Remnants of Hercules can still be found in Dorney Park. Several remaining concrete footings can be spotted throughout the backside of the park.

==Tallest coaster controversy==
When Dorney Park signed the contract with the Dinn Corporation to build Hercules, a clause was included stating the company would not build a larger coaster for the next two years. The following year, Six Flags Over Texas contracted Dinn to build Texas Giant, which featured a 143-foot lift hill with a 137-foot drop. Six Flags claimed Texas Giant to be the world's tallest wooden roller coaster.

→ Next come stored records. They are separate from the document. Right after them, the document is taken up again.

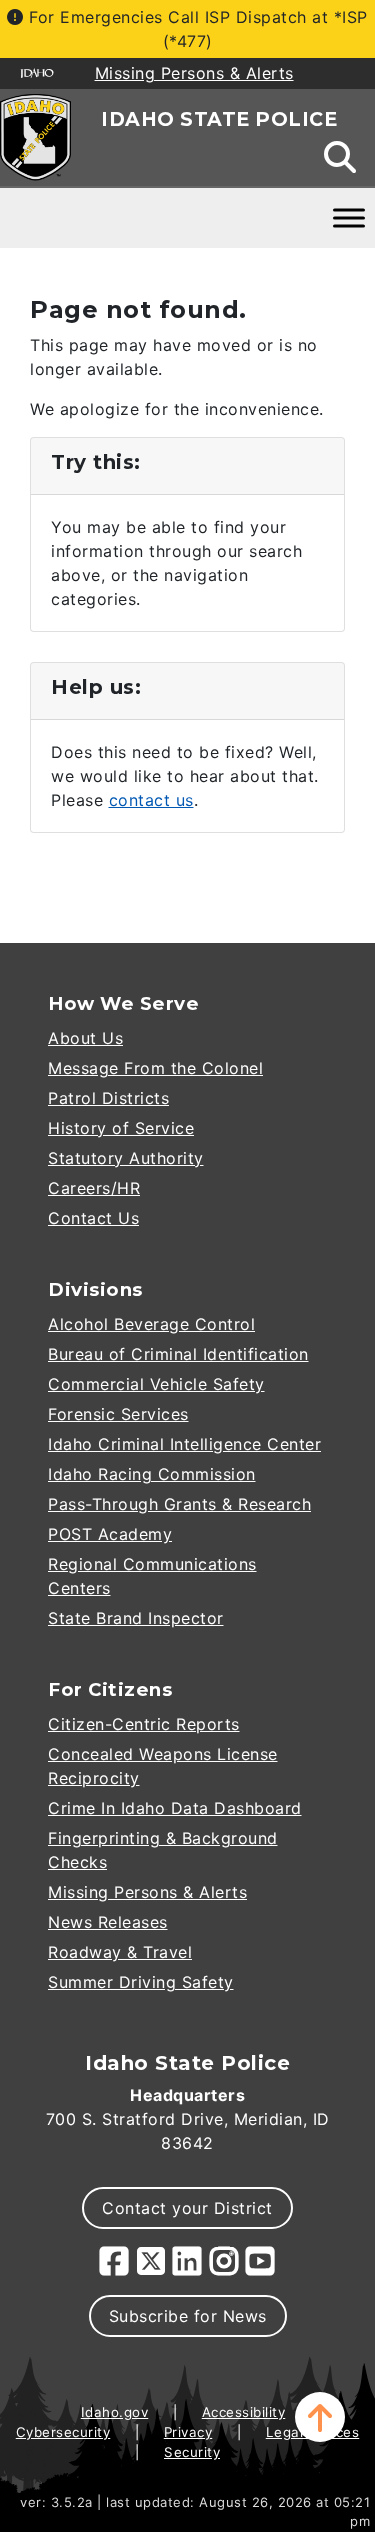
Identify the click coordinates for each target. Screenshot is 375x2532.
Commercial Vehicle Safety (156, 1384)
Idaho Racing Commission (152, 1474)
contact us (151, 800)
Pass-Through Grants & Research (179, 1504)
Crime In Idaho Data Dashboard (175, 1808)
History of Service (121, 1128)
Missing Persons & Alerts (147, 1892)
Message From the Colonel (155, 1068)
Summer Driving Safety (141, 1982)
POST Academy (110, 1534)
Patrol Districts (108, 1098)
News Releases (108, 1922)
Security (192, 2452)
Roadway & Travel (120, 1952)
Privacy (188, 2432)
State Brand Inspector (136, 1618)
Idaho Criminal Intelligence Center (184, 1444)
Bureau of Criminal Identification (178, 1354)
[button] (320, 2417)
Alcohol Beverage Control (151, 1324)
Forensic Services (118, 1414)
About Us (85, 1038)
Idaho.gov (115, 2412)
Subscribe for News (188, 2316)
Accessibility (244, 2412)
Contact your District (187, 2208)
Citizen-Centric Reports (144, 1724)
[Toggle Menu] (349, 217)
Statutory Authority (126, 1158)
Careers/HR (94, 1188)
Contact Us (93, 1218)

Dorney Park filed a federal lawsuit against Six Flags over which park had the rights to claim having the "world's tallest coaster." Dorney Park also demanded that Six Flags halt all advertising, and sought $50,000 in compensatory damages. A trial was scheduled in Philadelphia, and on the day of the trial, U.S. District Court Judge Franklin Van Antwerpen summoned both parties into his chambers where the suit was quietly settled. Hercules could lay claim to having the tallest drop, and Texas Giant would be known as having the tallest coaster structure.